I don't know you guys . . . you'll recall I just bought this Camaro about a week ago:










I said it was Holy $hit fast and I was wondering if it was a one-off lucky car or if they would all be like that.

Well today I bought my 2nd car from the new release, this one:










THIS CAR MIGHT BE FASTER THAN THE FIRST ONE.

(It's hard to tell without hooking up the Trakmate and laying down some hot laps)

I gotta say so far this is looking like a home run. Maybe I'll buy two more (Chargers this time) and make a final call as to whether or not I'd like to go into it for a case.

Until then, my old X-Tracs are seeing nothing but the taillights from this new release.









'doba


----------



## Montoya1 (May 14, 2004)

1976Cordoba said:


> I don't know you guys . . . you'll recall I just bought this Camaro about a week ago:
> 
> 
> 
> ...


Please buy a couple more to verify, and then do a 'race' between an MT, an AW and a JL.....

Merry Christmas to all - Deane


----------



## buzzinhornet (Jan 20, 2000)

Dang... those camaros look nice. Good job Tom. 

GP


----------



## LeeRoy98 (Jul 8, 2005)

All of my AW X-Tractions have been fast out of the box with one exception. The one exception had some oil/grease that got to the comm. A quick cleanup and of course minor tweaking since it was apart... and this one is now faster than the others. 
I can't really compare to M/T since our league allows 6 ohm arms. But these are very fast.

Gary
AKA LeeRoy98
www.marioncountyraceway.com


----------



## roadrner (Jul 21, 1999)

Well, my two new AW Charger Stockers arrived today. Couldn't get over the shine on these bodies. Looks like I had dipped them twenty times or so in Future. Anyway, tried them right out of the cube and clamshell. Couldn't get over the improvement from Tom's first venture in the XTrac series. Next step was to put on a set of silicones on the back end, better yet. Next I had to crack open the chassis and take a look to see if I could do some damage in there.
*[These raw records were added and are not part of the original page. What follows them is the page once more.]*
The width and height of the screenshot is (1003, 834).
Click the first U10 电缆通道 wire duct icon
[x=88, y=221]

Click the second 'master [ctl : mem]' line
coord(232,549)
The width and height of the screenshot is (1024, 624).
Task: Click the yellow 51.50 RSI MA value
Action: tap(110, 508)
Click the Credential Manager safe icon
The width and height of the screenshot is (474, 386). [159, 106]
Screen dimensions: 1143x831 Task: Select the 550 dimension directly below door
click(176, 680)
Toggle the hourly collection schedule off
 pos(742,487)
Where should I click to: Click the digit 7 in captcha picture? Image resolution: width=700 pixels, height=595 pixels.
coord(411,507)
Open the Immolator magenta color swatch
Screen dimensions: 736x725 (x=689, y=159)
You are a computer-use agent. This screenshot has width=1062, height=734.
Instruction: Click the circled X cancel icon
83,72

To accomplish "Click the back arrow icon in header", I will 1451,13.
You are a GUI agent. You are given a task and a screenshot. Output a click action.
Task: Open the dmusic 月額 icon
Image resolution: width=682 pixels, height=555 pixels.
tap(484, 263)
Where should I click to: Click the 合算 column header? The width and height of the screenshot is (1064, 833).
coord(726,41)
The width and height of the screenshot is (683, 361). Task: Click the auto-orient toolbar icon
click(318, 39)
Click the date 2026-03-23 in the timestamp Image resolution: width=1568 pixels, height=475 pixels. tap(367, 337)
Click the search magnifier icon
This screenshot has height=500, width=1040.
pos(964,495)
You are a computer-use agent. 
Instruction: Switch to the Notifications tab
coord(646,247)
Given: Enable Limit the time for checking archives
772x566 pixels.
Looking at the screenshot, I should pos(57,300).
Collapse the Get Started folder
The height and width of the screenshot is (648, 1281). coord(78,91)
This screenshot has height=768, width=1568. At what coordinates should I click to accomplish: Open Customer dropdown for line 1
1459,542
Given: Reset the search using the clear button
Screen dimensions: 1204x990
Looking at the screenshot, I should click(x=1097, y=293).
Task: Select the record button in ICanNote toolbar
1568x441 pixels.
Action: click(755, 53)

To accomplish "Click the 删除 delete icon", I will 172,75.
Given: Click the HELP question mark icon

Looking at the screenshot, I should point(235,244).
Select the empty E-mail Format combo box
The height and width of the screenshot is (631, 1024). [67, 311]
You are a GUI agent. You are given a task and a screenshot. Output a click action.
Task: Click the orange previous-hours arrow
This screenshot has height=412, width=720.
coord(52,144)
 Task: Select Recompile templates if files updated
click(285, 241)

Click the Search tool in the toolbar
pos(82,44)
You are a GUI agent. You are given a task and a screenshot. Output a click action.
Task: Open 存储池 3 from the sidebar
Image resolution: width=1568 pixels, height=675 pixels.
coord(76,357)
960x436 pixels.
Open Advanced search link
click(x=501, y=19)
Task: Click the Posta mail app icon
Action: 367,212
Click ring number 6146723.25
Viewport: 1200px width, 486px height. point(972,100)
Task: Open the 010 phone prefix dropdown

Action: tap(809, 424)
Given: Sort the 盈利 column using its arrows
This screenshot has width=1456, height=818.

Well a little adjustment here, a little cleaning and back to the track she went. Well, she even picked up a little more HP. Can't wait to try some aftermarket chassis parts. Have more on the way, hope they all do this well out of the box. Thanks Tom and AW gang! :thumbsup: :thumbsup: rr


----------



## ParkRNDL (Mar 20, 2002)

Am I seeing right? Do these have side window glass?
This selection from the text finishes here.